Onto OS X El Capitan – a bold name for what Apple claims is a bold new operating system. Unveiled were several improved features, which if I’m not mistaken, are already common on most Windows operating systems. In terms of windows management, the locking side-by-side feature now available on Macs is great – it’s also strikingly similar to “Snap,” which was available on Windows 7…in 2009…six years ago…This feature will also be available on iPads, which I’ll admit, I am excited about. Again, this handy multi-tasking feature is nothing new; it’s been available on Microsoft’s Surface tablets for quite some time.
Apple also announced that they will support transit in the Maps application. Again, a worthwhile addition, but nothing new – Google Maps has offered this for as long as I can remember. Even with the addition of transit capabilities, Apple is only rolling it out in select cities to start, and unfortunately Boston isn’t one of them, so I’m sticking with Google Maps for now. As much as I like to complain about the T, knowing how to navigate it in unknown parts of the city is helpful, and Apple just can’t provide that right now.
A few weeks back, the BIGfish team had the chance to check out the highly anticipated Apple Watch. We were all impressed – they were sleek, beautifully designed and seem to have the potential to take wearables to the next level. That being said, is it possible that Apple may have jumped the gun on releasing their latest gadget? Let me explain: many consumers who ordered the Apple Watch didn’t receive it until late May – which was just over a week ago, and already Apple is completely revamping a large portion of the software and apps on the device. So, less than a week after some consumers got their hands on their latest prized possession, Apple announced it will be rolling out new software for the device. It seems to me like Apple could have waited a few months to release the watch with the latest and greatest updates that they were toting on Monday.

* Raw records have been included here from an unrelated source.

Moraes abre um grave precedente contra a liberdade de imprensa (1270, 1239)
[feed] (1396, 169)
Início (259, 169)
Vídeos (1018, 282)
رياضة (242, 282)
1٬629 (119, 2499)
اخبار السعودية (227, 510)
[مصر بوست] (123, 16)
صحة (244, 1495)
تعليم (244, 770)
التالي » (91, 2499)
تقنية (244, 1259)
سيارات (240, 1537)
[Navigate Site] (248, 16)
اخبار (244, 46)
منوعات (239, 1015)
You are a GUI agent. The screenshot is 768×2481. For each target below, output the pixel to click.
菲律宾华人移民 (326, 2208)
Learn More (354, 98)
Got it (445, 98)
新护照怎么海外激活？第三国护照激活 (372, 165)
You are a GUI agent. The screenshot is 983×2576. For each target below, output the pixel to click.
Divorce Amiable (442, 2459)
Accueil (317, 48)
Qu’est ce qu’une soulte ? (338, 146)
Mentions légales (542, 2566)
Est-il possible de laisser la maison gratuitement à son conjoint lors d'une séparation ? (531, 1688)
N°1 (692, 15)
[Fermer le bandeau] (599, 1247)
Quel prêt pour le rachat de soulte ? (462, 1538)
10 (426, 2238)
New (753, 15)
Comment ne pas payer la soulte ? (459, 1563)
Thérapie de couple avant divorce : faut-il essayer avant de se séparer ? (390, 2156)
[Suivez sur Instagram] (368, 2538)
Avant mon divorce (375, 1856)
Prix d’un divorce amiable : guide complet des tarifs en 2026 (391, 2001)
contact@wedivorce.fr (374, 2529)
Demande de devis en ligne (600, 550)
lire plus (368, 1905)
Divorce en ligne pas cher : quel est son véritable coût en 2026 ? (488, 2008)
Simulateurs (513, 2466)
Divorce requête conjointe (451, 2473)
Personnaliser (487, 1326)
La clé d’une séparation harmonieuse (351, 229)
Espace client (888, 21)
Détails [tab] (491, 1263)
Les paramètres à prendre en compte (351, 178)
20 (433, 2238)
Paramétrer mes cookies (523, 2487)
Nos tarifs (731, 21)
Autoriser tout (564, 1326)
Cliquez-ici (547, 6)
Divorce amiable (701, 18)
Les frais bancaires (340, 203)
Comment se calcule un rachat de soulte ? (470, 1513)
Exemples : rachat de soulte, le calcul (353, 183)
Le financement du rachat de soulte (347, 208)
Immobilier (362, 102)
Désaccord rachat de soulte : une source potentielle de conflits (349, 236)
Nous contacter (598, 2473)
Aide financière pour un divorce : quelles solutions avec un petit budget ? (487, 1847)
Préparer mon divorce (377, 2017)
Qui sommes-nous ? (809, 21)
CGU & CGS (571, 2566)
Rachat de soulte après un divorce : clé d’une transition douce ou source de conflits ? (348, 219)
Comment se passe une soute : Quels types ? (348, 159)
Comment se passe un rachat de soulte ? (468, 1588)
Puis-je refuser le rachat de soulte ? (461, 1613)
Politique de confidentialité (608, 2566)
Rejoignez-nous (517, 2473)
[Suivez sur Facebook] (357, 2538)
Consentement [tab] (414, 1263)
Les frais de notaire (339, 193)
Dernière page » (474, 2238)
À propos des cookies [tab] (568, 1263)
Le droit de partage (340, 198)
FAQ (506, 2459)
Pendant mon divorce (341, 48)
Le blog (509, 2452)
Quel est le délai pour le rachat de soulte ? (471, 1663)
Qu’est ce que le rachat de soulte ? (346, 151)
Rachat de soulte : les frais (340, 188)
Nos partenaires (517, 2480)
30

Because I’m not a developer, just a consumer, I don’t fully appreciate the significance of Metal for Mac’s incredible processing speeds, or that Swift is going to be open source. I’m sure they’re revolutionary technologies for those in the industry, but as a consumer watching the keynote, I was hoping for a little more on the user side. That’s not to say I’m giving up on Apple – I can tell you right now, as I write this on my stunning 27” iMac, and call my mom after work on my iPhone, and check emails from my Macbook Air when I get home, and watch Netflix on my iPad before bed, Apple has infiltrated my life, and I’m not complaining. These new developments in OS X, iOS 9 and on the Apple Watch will undoubtedly be beautifully designed, highly functional and utilized by even those who were early to criticize (i.e., me), but that’s just what Apple does, and it seems to be working.